I am trying to improve the maintainability and reusability of my CSS over the longterm. I've written about how to organize CSS before. I've learned a lot since I wrote that. I've tried lots of things and talked to lots of people, I finally seem to have found a conceptual framework to capture my new understanding. I'm trying to explore it here. Comments are welcome.
I'm going to take a cue from the first page of SICP and analyze CSS as a language.
Abelson and Sussman in SICP 1.1 (italics mine):
A powerful programming language is more than just a means for instructing a computer to perform tasks. The language also serves as a framework within which we organize our ideas about processes. Thus, when we describe a language, we should pay particular attention to the means that the language provides for combining simple ideas to form more complex ideas. Every powerful language has three mechanisms for accomplishing this:
primitive expressions, which represent the simplest entities the language is concerned with,
means of combination, by which compound elements are built from simpler ones, and
means of abstraction, by which compound elements can be named and manipulated as units.
Let's analyze CSS in terms of these three mechanisms.
Primitive Expressions
The simplest entities the language is concerned with are properties and primitive selectors. CSS properties, though they have a property name and property value part, are meaningless if split up. Primitive selectors include element name selectors (body, a, div), class name selectors (.main-wrapper), id selectors (#login-form), and pseudo-class selectors (:hover), among others. Properties appear inside the rule body ({}), while selectors appear before the rule body. The two are semantically and syntactically separated.

######

SET EXERCISE:
Answer these questions about the text on organizing CSS.
1. The author analyzes CSS as a language by taking a cue from the first page of which work?
2. What three mechanisms does the quoted passage say every powerful language has?
3. Where do properties appear in a CSS rule, and where do selectors appear?

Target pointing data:
######

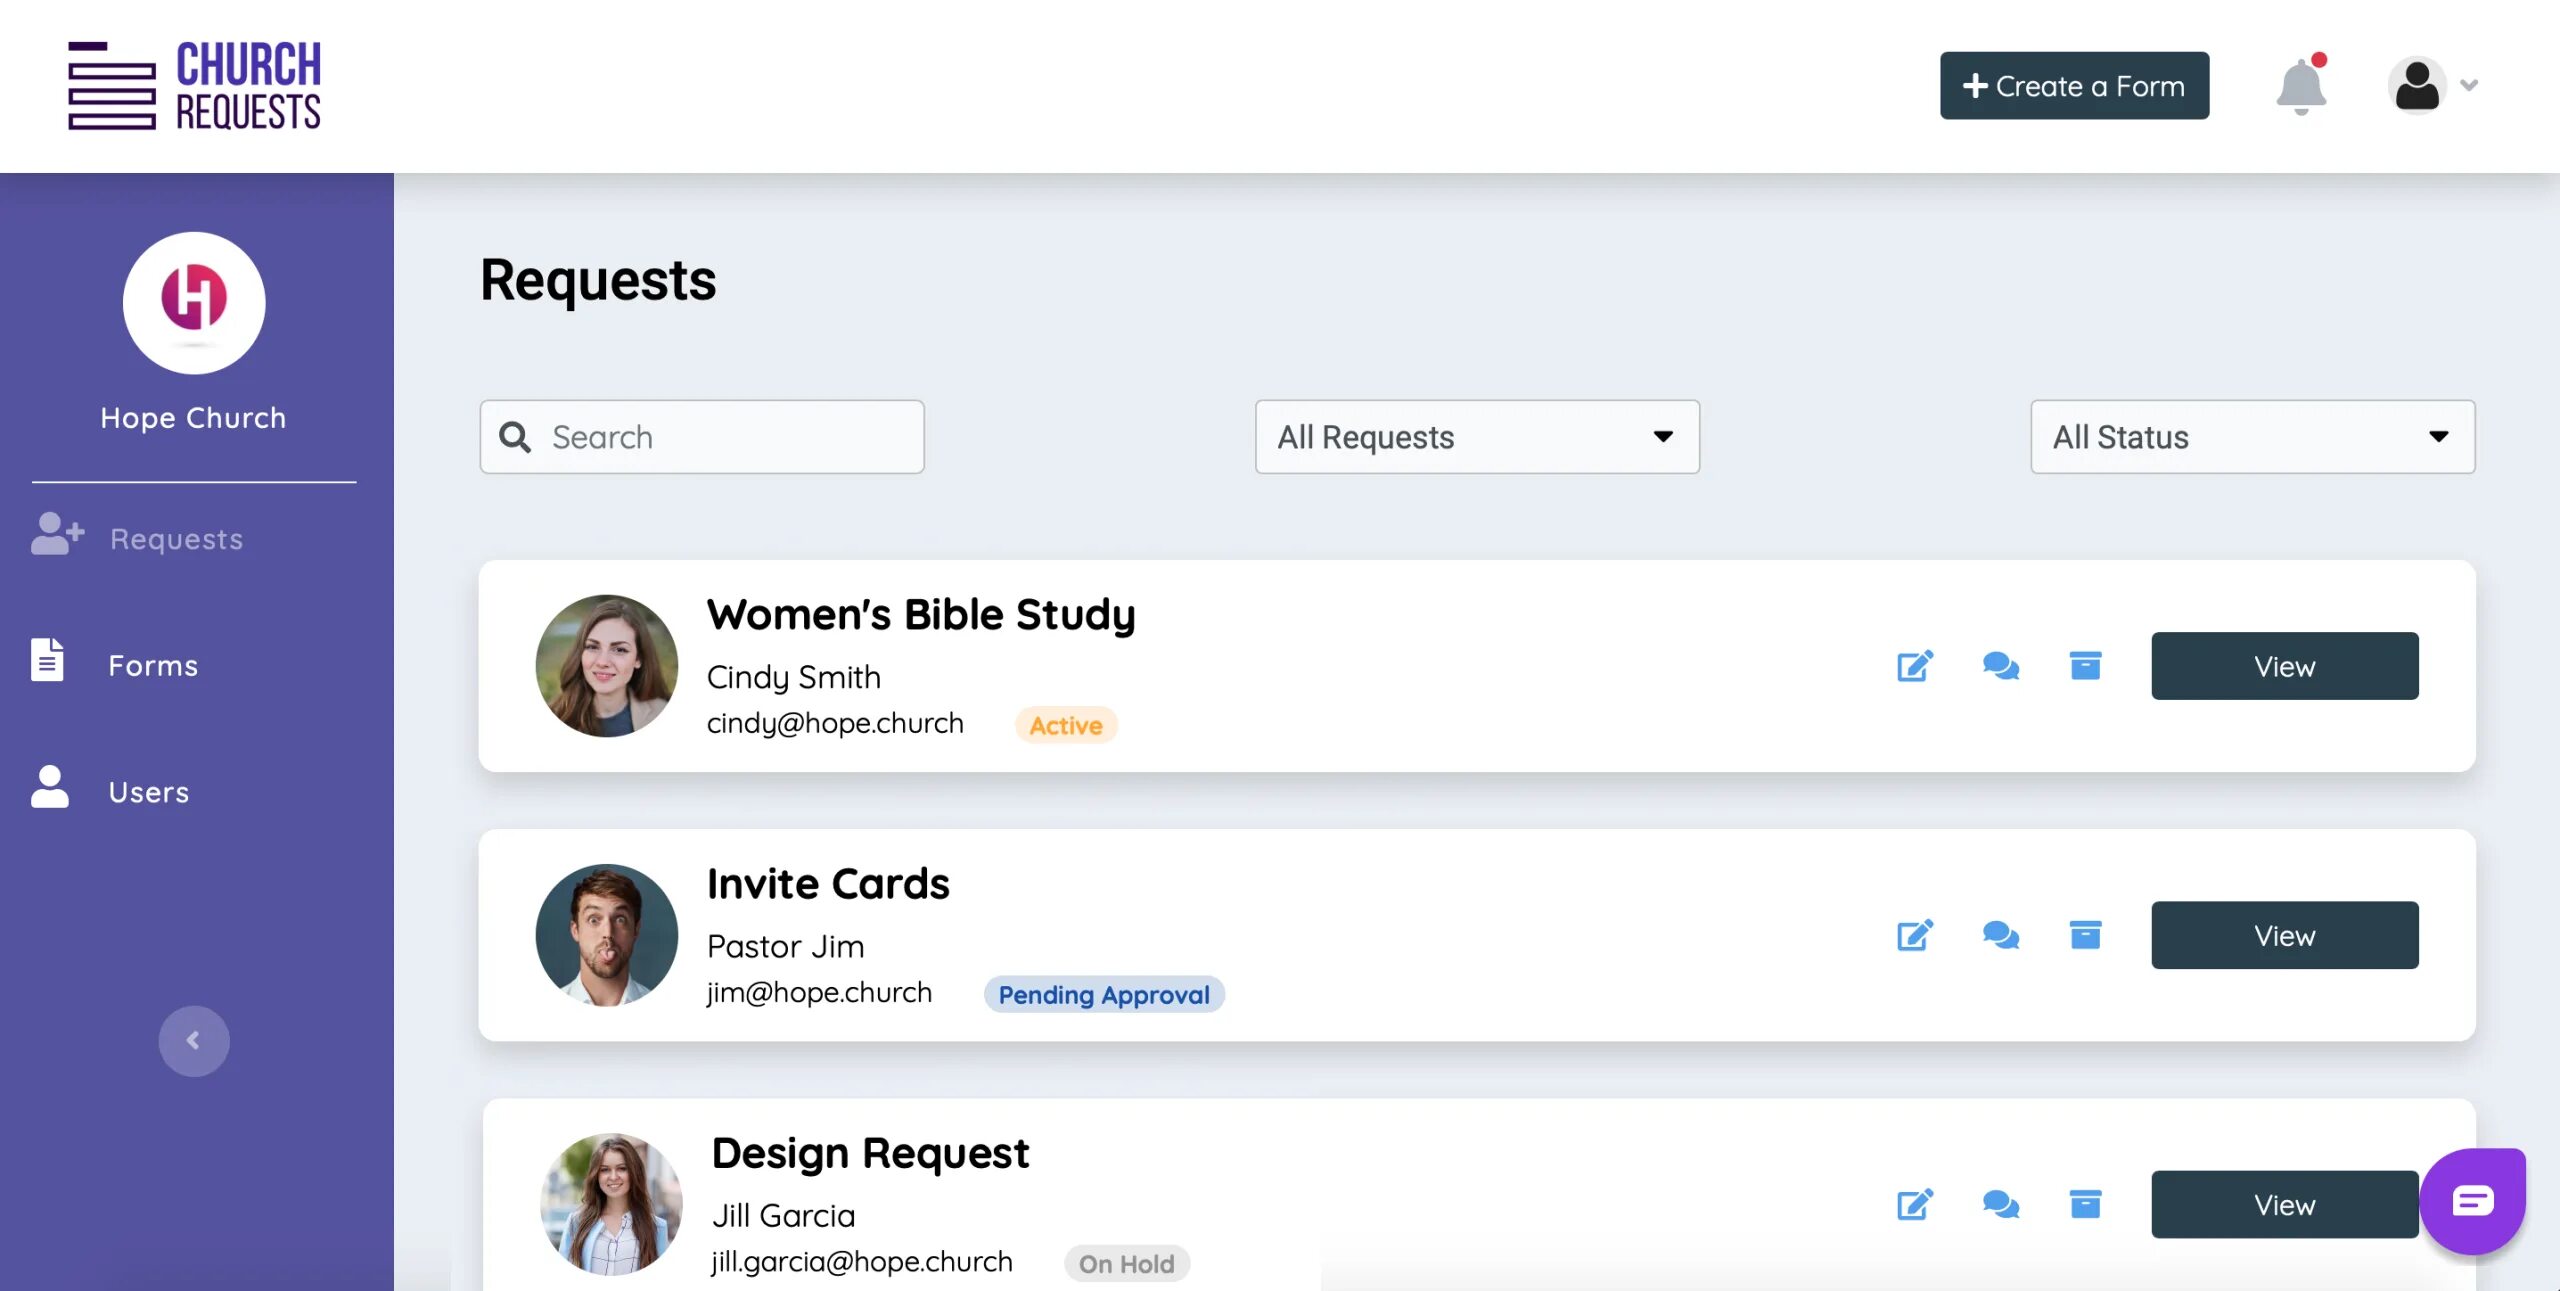This screenshot has width=2560, height=1291.
Task: Go to Forms in the sidebar
Action: tap(152, 665)
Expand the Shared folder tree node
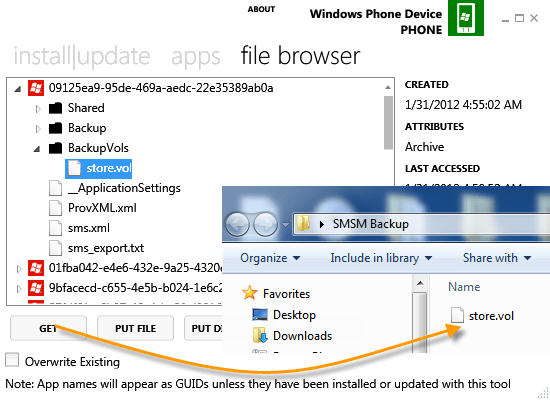The width and height of the screenshot is (550, 400). [38, 109]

######

TASK RESPONSE:
1. SICP.
2. Primitive expressions, means of combination, and means of abstraction.
3. Properties appear inside the rule body ({}), and selectors appear before the rule body.